Conditional or Unconditional Love?

Thursday, January 27, 2022

A Short Section of the Shovelled Portions

After the Daylight is Spent

as Well as My Capacity,

Energy, and

Back

are

Done.

Psalm 103:17-18

But the steadfast love of the Lord is from everlasting to everlasting on those who fear him, and his righteousness to children’s children, to those who keep his covenant and remember to do his commandments.

Hebrews 13:8

Jesus Christ is the same yesterday and today and for ever.

Words of Grace For Today

The drive in here, into the meadow in the woods by the lake, from the gravel road that is maintained by the MD is nearly a kilometre long.

Most years the snow and rain make it challenging though not impossible to make the trek when needed to get supplies, food, and water.

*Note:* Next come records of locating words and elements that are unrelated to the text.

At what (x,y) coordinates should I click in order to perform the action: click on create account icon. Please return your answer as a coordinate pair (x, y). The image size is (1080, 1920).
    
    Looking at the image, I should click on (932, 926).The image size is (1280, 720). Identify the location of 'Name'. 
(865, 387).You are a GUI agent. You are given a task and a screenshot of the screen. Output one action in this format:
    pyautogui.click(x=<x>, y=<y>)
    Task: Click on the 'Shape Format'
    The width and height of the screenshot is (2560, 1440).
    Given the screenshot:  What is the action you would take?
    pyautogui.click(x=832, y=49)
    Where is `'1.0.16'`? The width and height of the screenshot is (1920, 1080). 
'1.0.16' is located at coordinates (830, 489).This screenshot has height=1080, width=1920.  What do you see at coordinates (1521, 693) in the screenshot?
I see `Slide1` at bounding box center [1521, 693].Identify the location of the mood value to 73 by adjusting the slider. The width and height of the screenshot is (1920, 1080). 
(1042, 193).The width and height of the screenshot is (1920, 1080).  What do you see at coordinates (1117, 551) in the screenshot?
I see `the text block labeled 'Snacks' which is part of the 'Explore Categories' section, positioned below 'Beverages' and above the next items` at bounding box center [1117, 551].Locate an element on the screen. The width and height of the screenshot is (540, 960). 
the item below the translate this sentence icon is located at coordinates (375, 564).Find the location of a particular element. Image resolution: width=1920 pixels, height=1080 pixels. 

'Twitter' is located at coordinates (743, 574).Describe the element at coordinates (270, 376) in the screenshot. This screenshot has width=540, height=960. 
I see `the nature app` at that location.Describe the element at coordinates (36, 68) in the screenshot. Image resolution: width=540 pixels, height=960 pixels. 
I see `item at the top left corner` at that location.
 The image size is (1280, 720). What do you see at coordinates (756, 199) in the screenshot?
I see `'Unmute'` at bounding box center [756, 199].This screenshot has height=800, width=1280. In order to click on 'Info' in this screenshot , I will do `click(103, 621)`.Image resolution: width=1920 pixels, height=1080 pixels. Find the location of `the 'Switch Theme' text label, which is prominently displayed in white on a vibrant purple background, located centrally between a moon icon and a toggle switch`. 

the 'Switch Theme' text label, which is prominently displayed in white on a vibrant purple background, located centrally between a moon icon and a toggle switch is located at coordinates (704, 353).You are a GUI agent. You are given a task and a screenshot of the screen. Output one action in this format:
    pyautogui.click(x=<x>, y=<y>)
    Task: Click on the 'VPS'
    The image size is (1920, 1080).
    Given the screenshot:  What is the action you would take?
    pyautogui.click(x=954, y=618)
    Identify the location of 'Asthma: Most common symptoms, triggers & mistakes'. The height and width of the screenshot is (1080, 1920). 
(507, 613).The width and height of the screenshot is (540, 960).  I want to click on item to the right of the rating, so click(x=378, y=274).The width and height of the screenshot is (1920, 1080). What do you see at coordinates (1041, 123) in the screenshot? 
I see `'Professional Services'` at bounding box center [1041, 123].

Today that seems to have changed and to find out whether that has changed is to risk getting stuck in hard, cold, soft and freezing and hard frozen ice and snow smothered with rain over the last few hours.

Whether I can make transit that fist kilometre or not is entirely up to what I do in preparation. It is at least a two week task to try to shovel the worst parts free and clear down to the hard packed snow-ice that has developed over the last months from November on. There is no need to wish I had shovelled it regularly as the snows fell. First I had lots of other work to do to survive the winter so far, with it’s plentiful snow and it’s deep hard cold for days below -35⁰ and weeks below -25⁰. Second, the task of shovelling that kilometre once would take about a week of constant work, pushing my old body to it’s limits each day. By then the next snow would have fallen and I’d have had to start all over again … meaning I would have been shovelling snow constantly for months now and doing little else … when there is lots that has to be done to survive without a home in the woods next to a lake, even if that is all a huge blessing from God. So no regrets that I drove that kilometre as I could, dragged two logs behind to bounce a bit of the snow to the side and pack the remaining in a hardened roadway that I could drive over.

With the warming to above zero and the accompanying thaw, with the rain that has drenched the snow and with the freeze coming again that will turn it all into slippery ice, that kilometre will not be ‘miraculously’ ‘fahrbar’ (drive-able). The drive-ability of that kilometre depends now almost entirely on how much I shovel, where I shovel, how far down I shovel and if I survive (no heart attack or stroke or back spasms laying me flat in the snow for days while I freeze to death, or any other of a host of ways that shovelling could put me down.)

That’s a reality that is conditional, conditional on what I do.

God’s grace, forgiveness, claim on us, and mission that we are sent back into the world to work at is not conditional at all. God’s blessings and favour are not conditional on anything we do. That God blesses us and favours us is entirely unconditional! It depends only on God’s steadfast, never changing, never failing love and grace.

We humans do not like to be so dependent on any one or thing other than ourselves. So we, along with great words of God’s grace and steadfast love, have repeatedly perverted God’s promises into being conditional on our responses to God’s grace and steadfast love. Thus Psalm that teaches (wrongly) that God’s blessings and favour for us and our children and their children and all people is conditional on us keeping his covenant and remembering to do his commandments.

That condition sets us up to strive to be and do what we cannot be or do: perfect. And it gives control of our lives over to others who interpret our being and doing as sufficiently good enough or not.

God’s grace and steadfast love are not conditional.

God sends us out to be and do that same unconditional grace and love for all people.

Are we up to the mission? It does take every bit of life we have in us, and often more.